1. Age invariant face recognition using fuzzy local binary pattern and artificial neural network classifier
Authors : Ojo John Adedapo, Joseph Oluwaseunoladunni
Pages : 62-67
DOI : http://dx.doi.org/10.21172/1.114.11
Keywords : Fuzzy, Local Binary Pattern, Periocular region, Normalization, Classification Abstract :Several attempts have been made on Age-Invariant Face Recognition (AIFR), but most available algorithms are based on age estimation and aging simulation, which have several limitations; such as lack of robust identifiable feature that are stable across ages, need for normal illumination and neutral facial expressions. Hence, there is a need for the development of an improved AIFR system that can handle these shortcomings. In this work, an AIFR system using local-feature based approach was developed. It uses Fuzzy Local Binary Pattern (FLBP) algorithm for feature extraction and Artificial Neural Network (ANN) for classification.
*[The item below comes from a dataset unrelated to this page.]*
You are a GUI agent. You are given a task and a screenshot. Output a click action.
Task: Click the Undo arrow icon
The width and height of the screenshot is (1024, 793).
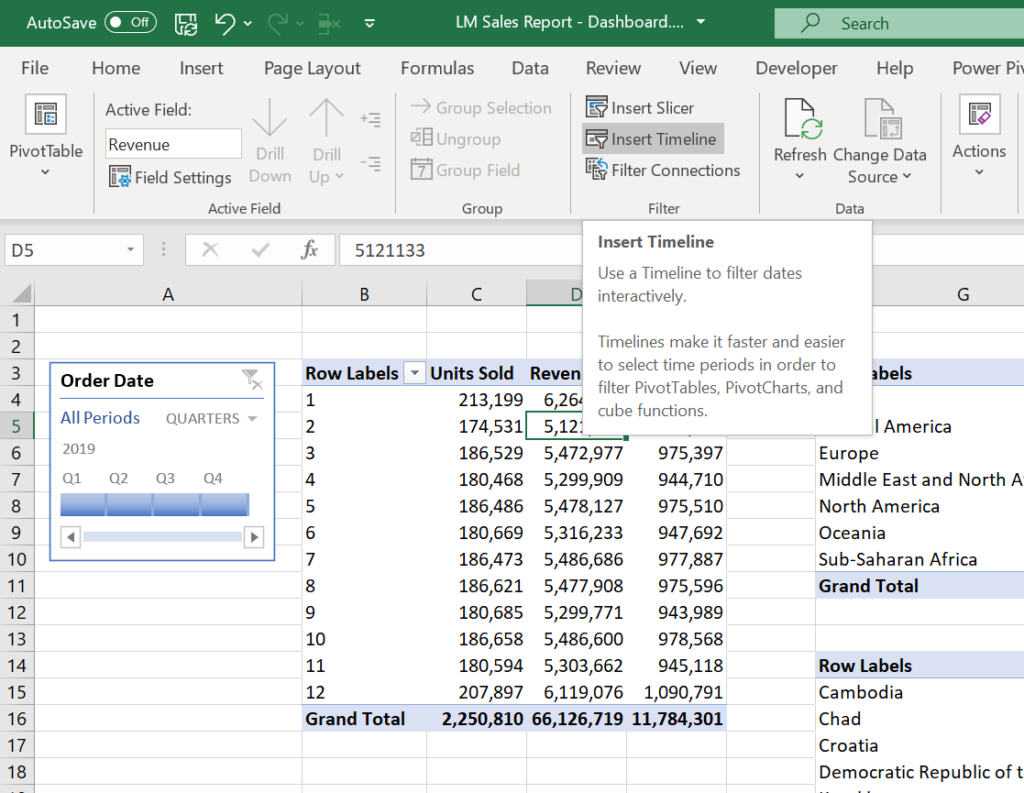(x=225, y=22)
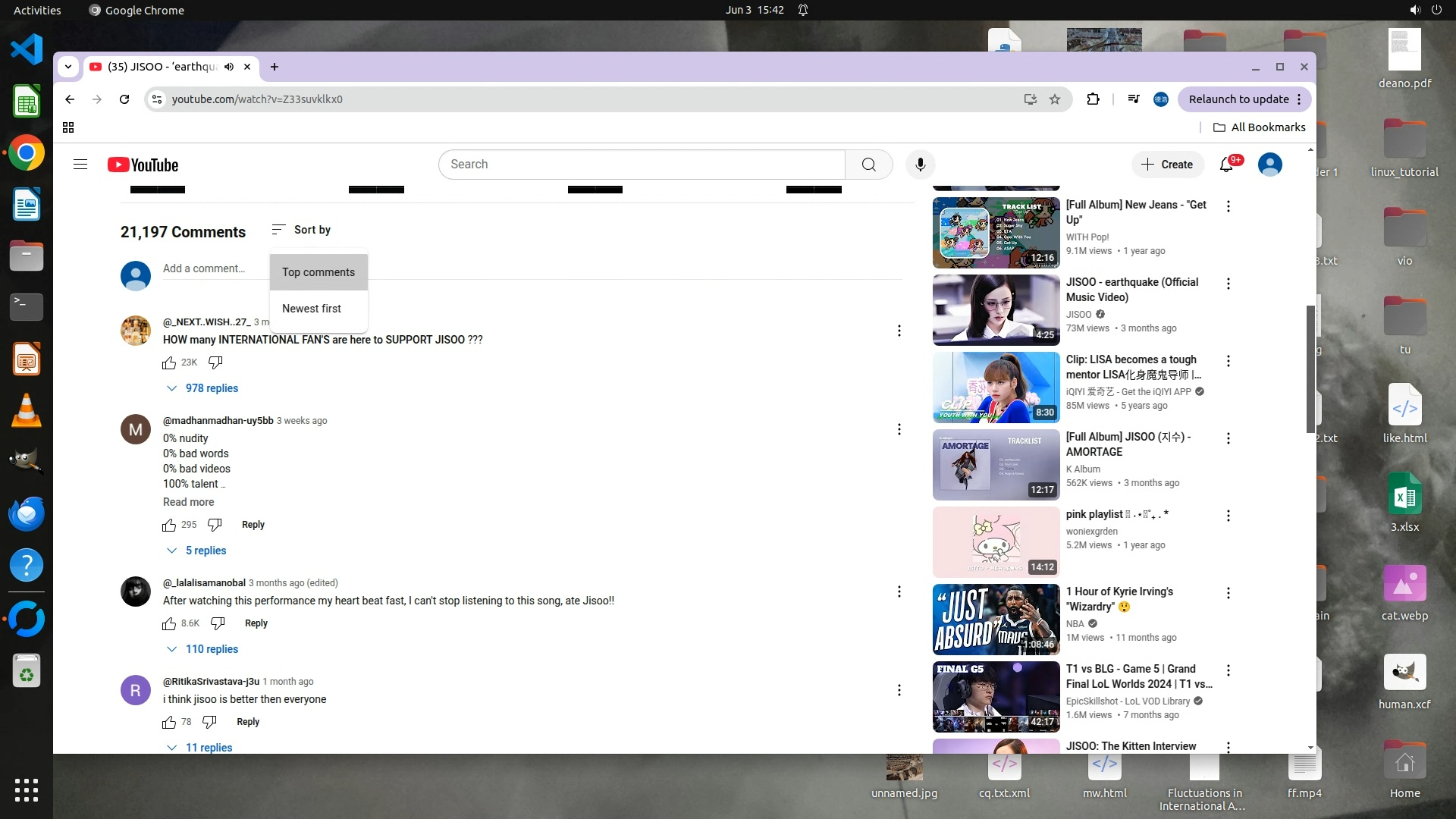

Face and Gesture Recognition Research Network (FG-NET) database was used for testing, while Recognition performance was evaluated using recognition accuracy, sensitivity and specificity. Performance evaluation results of the developed system gave 89.44%, 49.80% and 49.77% recognition accuracy, sensitivity and specificity respectively. The system can be deployed in biometric identification systems and surveillance applications where age variations are pervasive.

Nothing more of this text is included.